The trouble with Netflix

On April 20, Netflix’s stock dropped 35% after the streaming service announced a drop in subscribers for the first time in a decade. The shocking plunge came along with news of co-CEO Reed Hastings’ future plans for the company, including advertisements, changes in prices and stricter rules for password sharing.

Password sharing is especially an issue — Netflix allows one household to make five accounts for individual family members. However, it also estimates that about 100 million households worldwide are using their platform for free. The large boost in subscribers during the pandemic era has finally settled and left investors greatly disappointed. Now, Netflix is ready to try anything to get money from those 100 million households, and even added free mobile games late last year as a way to convince more people to pay.

Smaran Ramidi / DFP Staff

As a big movie lover who has only had Netflix for about two years now, there’s definitely a reason for the big changes. Netflix is considered a superior streaming service in terms of its original content. Its original content fills up a good part of its library, a lot of which is also award winning. Sci-fi hits like “Stranger Things” and reality TV like “Selling Sunset” have made Netflix a household name and have been the reason for many subscribers to stay.

However, competition is also stepping up the game. Other streaming services like Amazon Prime Video, Disney+, HBO Max and Hulu have begun to slowly steal away subscribers with their respective competitive content. These platforms’ recent success has people questioning if Netflix’s prices — which range from $9.99 to $19.99 per month depending on the plan — is worth it, especially when Hulu offers plans starting at just $6.99 a month for ad-supported streaming.

For me, personally, the only thing Netflix has going for it at the moment is its originality. As the first big name for streaming platforms, there’s a sense of loyalty that comes just from its title alone. The signature black background and sideways scrolling create an interface easy for browsing. Levels of parental controls are available for households with children. It’s the original great system.

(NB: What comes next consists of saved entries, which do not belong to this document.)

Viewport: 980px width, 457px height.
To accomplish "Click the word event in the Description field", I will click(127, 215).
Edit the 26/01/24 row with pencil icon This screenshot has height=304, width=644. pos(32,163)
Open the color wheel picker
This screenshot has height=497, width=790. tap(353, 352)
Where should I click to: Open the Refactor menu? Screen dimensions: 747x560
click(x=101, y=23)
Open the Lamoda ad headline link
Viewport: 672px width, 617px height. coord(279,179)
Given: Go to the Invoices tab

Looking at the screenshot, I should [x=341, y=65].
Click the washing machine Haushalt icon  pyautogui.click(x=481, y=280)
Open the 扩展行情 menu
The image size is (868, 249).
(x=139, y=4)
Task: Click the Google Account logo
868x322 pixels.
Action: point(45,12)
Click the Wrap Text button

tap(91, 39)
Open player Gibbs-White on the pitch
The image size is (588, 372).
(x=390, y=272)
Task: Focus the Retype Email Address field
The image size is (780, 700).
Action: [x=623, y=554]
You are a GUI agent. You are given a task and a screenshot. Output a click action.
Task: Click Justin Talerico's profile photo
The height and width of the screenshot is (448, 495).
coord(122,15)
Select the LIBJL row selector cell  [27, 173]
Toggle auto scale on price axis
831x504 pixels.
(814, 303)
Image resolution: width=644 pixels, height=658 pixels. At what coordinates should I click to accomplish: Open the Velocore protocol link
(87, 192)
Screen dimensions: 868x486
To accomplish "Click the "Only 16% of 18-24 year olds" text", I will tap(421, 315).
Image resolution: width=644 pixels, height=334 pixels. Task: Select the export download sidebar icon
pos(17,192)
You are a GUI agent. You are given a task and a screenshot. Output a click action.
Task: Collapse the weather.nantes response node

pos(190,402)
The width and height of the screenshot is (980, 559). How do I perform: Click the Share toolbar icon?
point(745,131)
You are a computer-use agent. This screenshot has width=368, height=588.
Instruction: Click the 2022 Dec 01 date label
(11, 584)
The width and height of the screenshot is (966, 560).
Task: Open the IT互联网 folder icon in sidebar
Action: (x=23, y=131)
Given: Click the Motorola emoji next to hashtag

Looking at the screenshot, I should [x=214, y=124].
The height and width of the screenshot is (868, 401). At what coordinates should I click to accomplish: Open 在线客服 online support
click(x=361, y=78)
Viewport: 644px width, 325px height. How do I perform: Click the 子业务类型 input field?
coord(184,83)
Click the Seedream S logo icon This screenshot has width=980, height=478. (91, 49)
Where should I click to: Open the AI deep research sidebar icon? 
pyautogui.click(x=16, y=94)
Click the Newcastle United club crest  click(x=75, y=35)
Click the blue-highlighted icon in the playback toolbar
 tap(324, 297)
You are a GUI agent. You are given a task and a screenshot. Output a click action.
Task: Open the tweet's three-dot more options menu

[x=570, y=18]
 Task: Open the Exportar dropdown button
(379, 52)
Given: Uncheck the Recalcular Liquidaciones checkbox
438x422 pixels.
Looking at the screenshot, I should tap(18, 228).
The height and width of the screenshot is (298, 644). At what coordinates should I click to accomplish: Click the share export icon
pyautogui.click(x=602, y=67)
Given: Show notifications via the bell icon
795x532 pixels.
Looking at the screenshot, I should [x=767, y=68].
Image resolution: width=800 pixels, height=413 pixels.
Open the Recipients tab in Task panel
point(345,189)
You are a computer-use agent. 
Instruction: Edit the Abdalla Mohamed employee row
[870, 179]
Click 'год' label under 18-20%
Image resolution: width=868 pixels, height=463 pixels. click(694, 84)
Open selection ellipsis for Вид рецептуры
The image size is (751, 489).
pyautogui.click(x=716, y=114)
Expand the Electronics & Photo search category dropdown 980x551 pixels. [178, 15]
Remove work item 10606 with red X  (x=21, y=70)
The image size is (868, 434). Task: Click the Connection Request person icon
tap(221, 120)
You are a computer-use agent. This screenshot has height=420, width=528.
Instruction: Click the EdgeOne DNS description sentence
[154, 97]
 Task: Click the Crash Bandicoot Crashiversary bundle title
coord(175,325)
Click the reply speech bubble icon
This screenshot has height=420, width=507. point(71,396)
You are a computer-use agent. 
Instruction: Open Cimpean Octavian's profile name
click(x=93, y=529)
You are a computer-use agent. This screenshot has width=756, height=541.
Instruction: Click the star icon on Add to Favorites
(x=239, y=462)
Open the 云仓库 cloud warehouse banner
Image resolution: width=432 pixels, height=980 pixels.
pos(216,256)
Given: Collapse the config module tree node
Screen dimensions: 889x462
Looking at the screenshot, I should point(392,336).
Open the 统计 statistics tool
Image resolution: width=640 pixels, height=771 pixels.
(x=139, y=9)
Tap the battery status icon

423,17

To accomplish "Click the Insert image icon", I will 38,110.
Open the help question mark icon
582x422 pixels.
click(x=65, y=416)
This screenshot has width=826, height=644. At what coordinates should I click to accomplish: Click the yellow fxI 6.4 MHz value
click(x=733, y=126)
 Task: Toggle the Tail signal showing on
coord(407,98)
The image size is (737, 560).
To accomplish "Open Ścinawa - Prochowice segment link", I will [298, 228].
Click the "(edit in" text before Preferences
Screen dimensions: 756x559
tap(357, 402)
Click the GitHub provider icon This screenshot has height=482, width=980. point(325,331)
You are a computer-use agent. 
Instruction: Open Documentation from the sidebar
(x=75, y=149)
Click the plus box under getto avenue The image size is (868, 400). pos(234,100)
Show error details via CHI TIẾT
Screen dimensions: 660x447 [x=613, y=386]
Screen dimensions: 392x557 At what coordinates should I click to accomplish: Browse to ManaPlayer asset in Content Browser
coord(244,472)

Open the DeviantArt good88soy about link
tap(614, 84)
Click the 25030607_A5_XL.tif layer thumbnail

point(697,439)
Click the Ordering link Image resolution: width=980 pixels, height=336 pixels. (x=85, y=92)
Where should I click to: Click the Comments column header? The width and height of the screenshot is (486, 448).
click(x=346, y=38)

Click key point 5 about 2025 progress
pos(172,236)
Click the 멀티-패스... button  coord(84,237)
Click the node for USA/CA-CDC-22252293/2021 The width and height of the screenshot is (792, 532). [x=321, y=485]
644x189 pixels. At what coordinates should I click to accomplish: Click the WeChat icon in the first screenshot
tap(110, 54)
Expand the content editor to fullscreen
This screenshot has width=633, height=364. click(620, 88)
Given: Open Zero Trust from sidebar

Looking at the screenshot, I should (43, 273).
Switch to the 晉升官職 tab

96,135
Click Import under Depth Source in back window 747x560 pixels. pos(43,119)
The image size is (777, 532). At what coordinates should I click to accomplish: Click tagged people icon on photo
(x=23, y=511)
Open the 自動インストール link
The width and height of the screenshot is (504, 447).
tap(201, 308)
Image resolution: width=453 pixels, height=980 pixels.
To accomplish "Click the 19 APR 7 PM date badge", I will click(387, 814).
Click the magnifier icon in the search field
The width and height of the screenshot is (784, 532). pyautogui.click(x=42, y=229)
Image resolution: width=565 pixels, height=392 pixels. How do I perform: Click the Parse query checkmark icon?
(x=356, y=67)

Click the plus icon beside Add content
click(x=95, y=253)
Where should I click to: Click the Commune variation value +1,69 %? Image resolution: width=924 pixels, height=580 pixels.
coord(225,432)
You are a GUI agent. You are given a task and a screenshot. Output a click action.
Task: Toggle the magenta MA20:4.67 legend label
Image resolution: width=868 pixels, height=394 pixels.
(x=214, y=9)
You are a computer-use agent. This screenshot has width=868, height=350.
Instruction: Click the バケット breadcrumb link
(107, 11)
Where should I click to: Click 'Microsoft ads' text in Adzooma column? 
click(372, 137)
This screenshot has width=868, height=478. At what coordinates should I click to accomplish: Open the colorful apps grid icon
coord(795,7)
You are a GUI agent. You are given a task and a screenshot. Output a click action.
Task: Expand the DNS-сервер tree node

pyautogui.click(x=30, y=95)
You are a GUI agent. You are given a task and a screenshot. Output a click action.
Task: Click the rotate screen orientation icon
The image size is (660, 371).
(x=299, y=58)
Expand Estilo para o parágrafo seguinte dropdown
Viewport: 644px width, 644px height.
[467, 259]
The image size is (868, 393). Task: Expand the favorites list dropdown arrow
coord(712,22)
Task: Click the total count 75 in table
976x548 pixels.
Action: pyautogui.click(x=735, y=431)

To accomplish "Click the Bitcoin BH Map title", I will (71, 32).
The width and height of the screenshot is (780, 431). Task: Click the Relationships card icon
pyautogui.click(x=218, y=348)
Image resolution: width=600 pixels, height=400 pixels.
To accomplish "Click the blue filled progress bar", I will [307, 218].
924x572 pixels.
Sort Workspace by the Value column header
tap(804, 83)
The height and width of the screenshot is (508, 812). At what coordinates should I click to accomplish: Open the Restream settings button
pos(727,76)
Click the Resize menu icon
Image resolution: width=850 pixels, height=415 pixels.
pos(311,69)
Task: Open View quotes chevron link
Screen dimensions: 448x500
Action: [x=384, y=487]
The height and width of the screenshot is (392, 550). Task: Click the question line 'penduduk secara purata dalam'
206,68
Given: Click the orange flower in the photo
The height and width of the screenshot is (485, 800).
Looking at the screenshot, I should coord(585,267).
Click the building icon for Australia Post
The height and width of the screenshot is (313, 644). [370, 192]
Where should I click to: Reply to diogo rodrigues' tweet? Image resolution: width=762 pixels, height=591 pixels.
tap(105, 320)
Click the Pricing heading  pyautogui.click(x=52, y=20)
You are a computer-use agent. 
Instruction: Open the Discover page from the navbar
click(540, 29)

But just because it works doesn’t mean it can’t be improved — especially when you’re paying for limited content. Nowadays, I’ll open Netflix when getting ready to paint my nails or eat and scroll for a bit before giving up because nothing catches my interest. I found myself even reaching for my Disney+ account — which I thought I would use purely for Marvel releases. The nostalgic shows and movies exclusive to Disney are definitely their strength. I realized this recently as I returned over and over again to the platform to revisit my childhood.

Popular shows that previously attracted subscribers on Netflix — like Friends and Gossip Girl — have also all left the platform over the past couple of years without any major show replacements. Warner Bros. retracted the licenses to them only to place the shows on its own platform — HBO Max.

For all of these reasons, I think my own Netflix subscription is at stake. Random video games and rules about password sharing don’t particularly apply to me, but ads are another story. One of the main reasons for live television’s decrease in popularity is the amount of commercial interruptions.

After having used Netflix for years, my patience has only decreased — to the point where I would absolutely reconsider a Netflix subscription instead of paying even more for a better plan. The 200,000 subscribers that canceled their subscriptions and left Netflix at a new low may just be on to something.